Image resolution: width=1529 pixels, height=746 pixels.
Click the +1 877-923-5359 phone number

---

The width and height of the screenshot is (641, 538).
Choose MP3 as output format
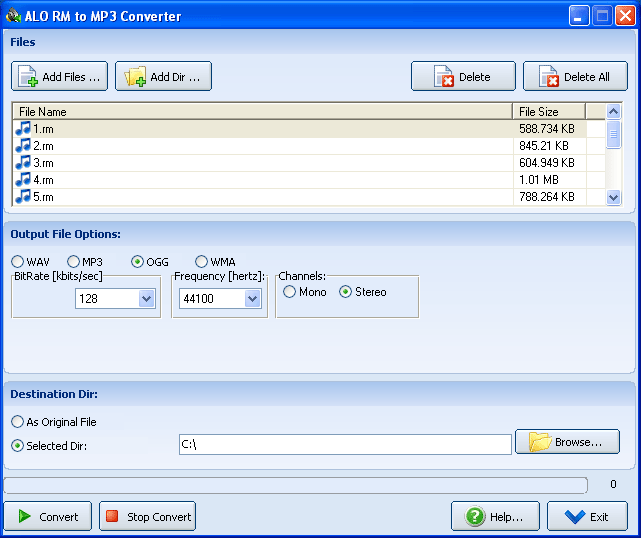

* * *

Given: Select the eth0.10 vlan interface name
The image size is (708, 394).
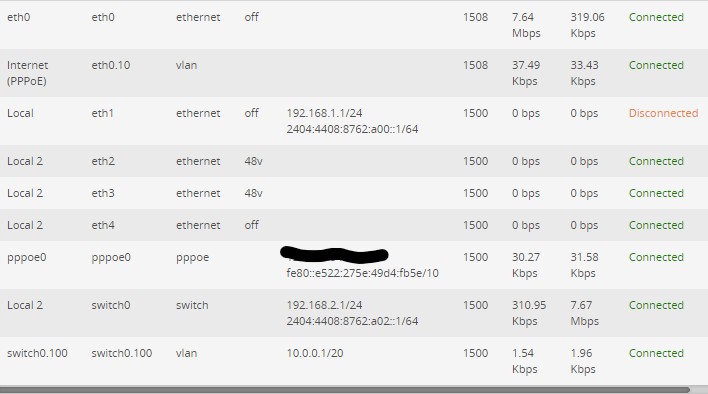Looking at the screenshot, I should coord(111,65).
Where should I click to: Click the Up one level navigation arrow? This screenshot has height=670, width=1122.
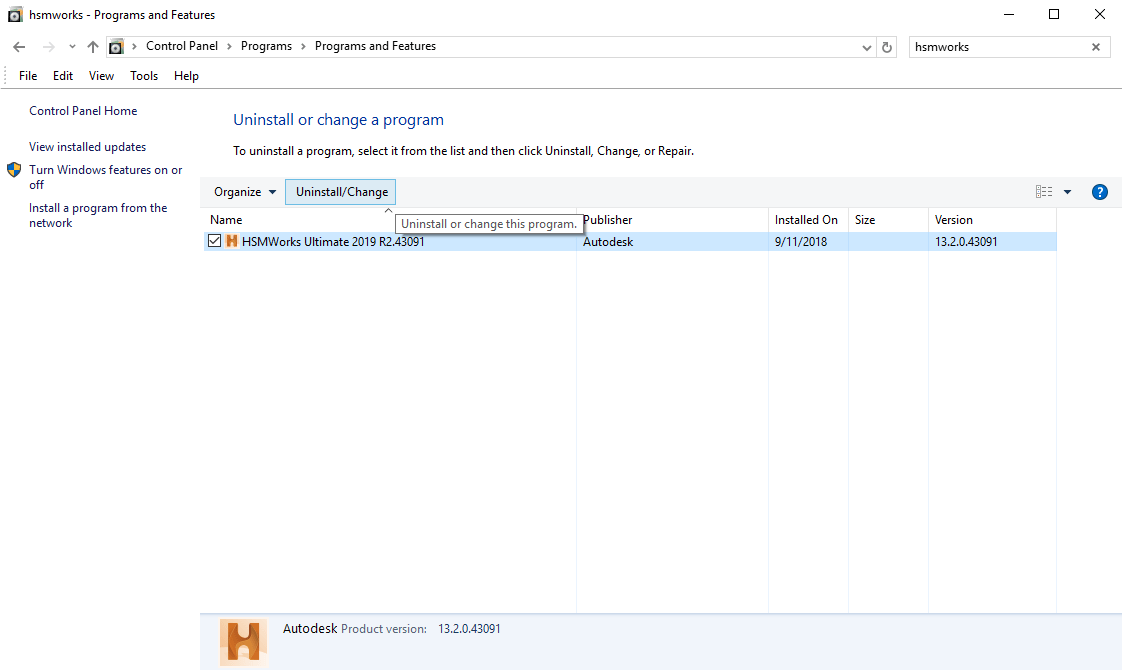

Exercise objective
Reproduce exactly the lines above from the line with "Image resolution: width=1529" to the line with "Click the +1 877-923-5359 phone number", including both, and add nothing.

Result of the task
Image resolution: width=1529 pixels, height=746 pixels.
Click the +1 877-923-5359 phone number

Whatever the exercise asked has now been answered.